Des soins pourraient disparaître en raison de l’abolition des frais accessoires

Des soins pourraient disparaître en raison de l’abolition des frais accessoires

Régys Caron
Mardi, 20 décembre 2016 00:00 MISE à JOUR Mardi, 20 décembre 2016 00:00
L’abolition des frais accessoires promise par le ministre de la Santé entraîne déjà l’arrêt de soins médicaux spécialisés à deux semaines de l’échéance fixée par M. Barrette, a appris Le Journal.
L’Institut de physiatrie du Québec (IPQ) à Montréal vient d’informer certains de ses patients qu’il ne peut fixer de rendez-vous pour leur prochain traitement prévu au début janvier. « Considérant l’incertitude face aux services que nous vous offrons, vous comprendrez que nous ne pouvons pas donner de rendez-vous immédiatement », écrit l’IPQ à ses patients.
« Ça me cause une douleur chronique à la tête et aux épaules. Ça m’empêche de dormir et j’ai perdu mon emploi à cause de ça, a confié une patiente de l’IPQ désirant ne pas être identifiée. À cause de leur truc de frais accessoires, je ne suis pas traitée », se plaint l’ex infirmière, victime d’un accident de la route en 2010.
Date limite
L’affaire remonte à la décision du ministre de la Santé Gaétan Barrette d’abolir les frais accessoires facturés par les médecins. En septembre, M. Barrette souhaitait déposer un règlement pour que l’abolition soit en vigueur le 1er janvier 2017. À 12 jours de l’échéance, le règlement n’a toujours pas été déposé, jetant les médecins et leurs patients dans l’incertitude.

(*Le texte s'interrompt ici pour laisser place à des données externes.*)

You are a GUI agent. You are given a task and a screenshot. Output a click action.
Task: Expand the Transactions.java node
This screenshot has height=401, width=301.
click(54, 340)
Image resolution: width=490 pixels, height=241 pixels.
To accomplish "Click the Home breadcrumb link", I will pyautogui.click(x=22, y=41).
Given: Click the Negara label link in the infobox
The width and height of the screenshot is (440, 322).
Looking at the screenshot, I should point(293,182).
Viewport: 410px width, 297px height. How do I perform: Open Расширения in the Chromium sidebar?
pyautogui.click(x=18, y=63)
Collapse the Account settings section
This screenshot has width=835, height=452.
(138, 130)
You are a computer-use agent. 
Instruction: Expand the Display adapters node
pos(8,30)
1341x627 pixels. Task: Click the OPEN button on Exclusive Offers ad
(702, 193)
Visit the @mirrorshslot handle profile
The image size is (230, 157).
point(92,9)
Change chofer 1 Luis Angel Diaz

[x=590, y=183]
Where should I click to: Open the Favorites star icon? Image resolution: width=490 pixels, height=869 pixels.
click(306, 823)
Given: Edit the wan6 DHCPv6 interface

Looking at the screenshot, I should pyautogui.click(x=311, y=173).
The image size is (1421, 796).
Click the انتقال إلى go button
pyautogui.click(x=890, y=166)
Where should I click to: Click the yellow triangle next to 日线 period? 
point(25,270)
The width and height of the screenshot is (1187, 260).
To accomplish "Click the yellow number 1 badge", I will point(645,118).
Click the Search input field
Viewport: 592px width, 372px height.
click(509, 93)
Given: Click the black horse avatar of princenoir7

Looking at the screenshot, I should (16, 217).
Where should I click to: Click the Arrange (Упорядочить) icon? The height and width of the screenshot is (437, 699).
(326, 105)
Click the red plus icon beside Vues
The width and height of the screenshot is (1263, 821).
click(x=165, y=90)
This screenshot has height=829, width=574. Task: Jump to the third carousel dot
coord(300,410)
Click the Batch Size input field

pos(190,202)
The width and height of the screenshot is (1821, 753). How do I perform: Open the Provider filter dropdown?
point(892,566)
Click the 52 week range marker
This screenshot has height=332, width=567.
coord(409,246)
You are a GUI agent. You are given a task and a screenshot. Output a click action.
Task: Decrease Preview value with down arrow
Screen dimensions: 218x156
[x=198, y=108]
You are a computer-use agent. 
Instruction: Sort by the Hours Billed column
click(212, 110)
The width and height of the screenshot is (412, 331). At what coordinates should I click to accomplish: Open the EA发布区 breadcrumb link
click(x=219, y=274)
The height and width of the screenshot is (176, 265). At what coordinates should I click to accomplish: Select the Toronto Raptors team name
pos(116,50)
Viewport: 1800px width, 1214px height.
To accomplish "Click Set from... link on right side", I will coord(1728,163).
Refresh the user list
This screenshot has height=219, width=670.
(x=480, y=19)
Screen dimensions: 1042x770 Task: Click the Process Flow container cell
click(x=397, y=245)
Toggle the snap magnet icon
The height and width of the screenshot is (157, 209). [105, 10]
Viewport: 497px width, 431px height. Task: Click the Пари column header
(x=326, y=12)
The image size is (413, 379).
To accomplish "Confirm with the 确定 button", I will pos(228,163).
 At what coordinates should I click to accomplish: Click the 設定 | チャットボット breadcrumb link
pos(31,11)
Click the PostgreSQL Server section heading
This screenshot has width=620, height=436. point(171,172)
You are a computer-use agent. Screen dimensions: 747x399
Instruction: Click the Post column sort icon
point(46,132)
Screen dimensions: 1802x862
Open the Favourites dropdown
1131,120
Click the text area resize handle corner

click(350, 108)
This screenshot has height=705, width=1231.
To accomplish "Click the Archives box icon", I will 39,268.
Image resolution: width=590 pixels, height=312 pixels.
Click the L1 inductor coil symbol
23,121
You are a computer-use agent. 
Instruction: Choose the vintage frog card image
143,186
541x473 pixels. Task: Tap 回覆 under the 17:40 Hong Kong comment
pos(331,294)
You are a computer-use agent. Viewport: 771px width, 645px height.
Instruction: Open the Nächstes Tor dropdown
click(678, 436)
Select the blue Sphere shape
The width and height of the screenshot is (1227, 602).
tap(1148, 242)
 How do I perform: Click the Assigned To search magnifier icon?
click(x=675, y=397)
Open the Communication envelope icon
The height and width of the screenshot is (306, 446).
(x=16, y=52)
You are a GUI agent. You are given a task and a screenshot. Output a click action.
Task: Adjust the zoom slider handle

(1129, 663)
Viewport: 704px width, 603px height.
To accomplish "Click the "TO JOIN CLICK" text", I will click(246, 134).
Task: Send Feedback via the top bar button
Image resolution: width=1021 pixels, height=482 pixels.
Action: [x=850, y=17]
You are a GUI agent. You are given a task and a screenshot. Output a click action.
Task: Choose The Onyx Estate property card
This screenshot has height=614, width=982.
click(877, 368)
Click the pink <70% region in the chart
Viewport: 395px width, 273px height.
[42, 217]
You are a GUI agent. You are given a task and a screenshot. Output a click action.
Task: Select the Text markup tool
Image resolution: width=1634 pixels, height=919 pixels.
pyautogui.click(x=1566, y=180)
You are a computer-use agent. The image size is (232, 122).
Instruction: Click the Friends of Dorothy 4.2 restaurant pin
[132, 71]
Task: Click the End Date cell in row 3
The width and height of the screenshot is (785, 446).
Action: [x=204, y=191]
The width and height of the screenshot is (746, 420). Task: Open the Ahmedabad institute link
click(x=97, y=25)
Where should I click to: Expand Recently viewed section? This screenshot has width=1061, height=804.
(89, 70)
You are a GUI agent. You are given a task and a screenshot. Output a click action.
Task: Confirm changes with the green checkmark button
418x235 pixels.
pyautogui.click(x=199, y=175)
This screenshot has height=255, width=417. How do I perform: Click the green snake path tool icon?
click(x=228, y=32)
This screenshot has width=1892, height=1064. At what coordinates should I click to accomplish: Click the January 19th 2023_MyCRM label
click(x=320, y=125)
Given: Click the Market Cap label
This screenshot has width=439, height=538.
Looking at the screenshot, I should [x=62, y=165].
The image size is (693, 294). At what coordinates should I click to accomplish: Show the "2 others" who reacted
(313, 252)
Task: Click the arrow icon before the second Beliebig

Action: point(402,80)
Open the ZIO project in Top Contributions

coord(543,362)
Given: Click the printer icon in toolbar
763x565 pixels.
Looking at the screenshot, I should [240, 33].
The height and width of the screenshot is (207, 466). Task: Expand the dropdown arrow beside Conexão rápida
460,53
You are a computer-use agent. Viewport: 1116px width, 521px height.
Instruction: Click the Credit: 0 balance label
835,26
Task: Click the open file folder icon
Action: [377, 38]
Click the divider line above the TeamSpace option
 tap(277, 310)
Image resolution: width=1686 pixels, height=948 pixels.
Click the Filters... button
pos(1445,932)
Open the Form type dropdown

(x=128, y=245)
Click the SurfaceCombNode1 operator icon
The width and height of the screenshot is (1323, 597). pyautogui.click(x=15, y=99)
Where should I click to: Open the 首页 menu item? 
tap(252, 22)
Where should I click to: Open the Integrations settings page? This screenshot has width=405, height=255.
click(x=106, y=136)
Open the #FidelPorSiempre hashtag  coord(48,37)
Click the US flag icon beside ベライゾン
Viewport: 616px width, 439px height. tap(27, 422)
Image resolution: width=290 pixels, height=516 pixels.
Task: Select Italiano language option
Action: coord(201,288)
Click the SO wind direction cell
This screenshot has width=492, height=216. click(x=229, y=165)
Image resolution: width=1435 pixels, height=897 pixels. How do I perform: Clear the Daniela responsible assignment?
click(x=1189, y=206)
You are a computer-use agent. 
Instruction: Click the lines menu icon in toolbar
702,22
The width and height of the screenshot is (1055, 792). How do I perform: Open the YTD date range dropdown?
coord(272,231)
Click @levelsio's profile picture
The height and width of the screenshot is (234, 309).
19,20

Interpellé à ce sujet, le ministère de la Santé a cependant réitéré que « tous les frais accessoires seront abolis ».
Des discussions ont cours avec les deux fédérations médicales pour éviter toute interruption de service. Par exemple, les tarifs pour certains actes médicaux des généralistes seront ajustés sans que l’État ait à débourser davantage.
« On a accepté de prendre ça à l’intérieur de notre rémunération », a précisé le président de la Fédération des médecins omnipraticiens, le Dr Louis Godin.
La situation semble plus compliquée avec les médecins spécialistes, les soins qu’ils donnent étant plus coûteux. L’IPQ confirme que des soins sont à risque. « C’est pour les patients référés pour des injections en salle fluoroscopique. On charge entre 200 $ et 250 $ par patient. Si je vois 20 patients dans une journée, ça équivaut à 4000 $. Je ne paierai pas pour travailler », assure le Dr Marc Filiatrault, physiatre à l’IPQ.
La gastroentérologie est aussi en mode d’interruption de service. La clinique d’endoscopie Spécialistes MD de Westmount vient de fermer ses portes. « D’autres cliniques attendent pour savoir à quoi s’en tenir. S’il y a abolition des frais accessoires, elles ne pourront pas survivre », prévient Josée Parent, présidente de l’Association des gastro-entérologues du Québec.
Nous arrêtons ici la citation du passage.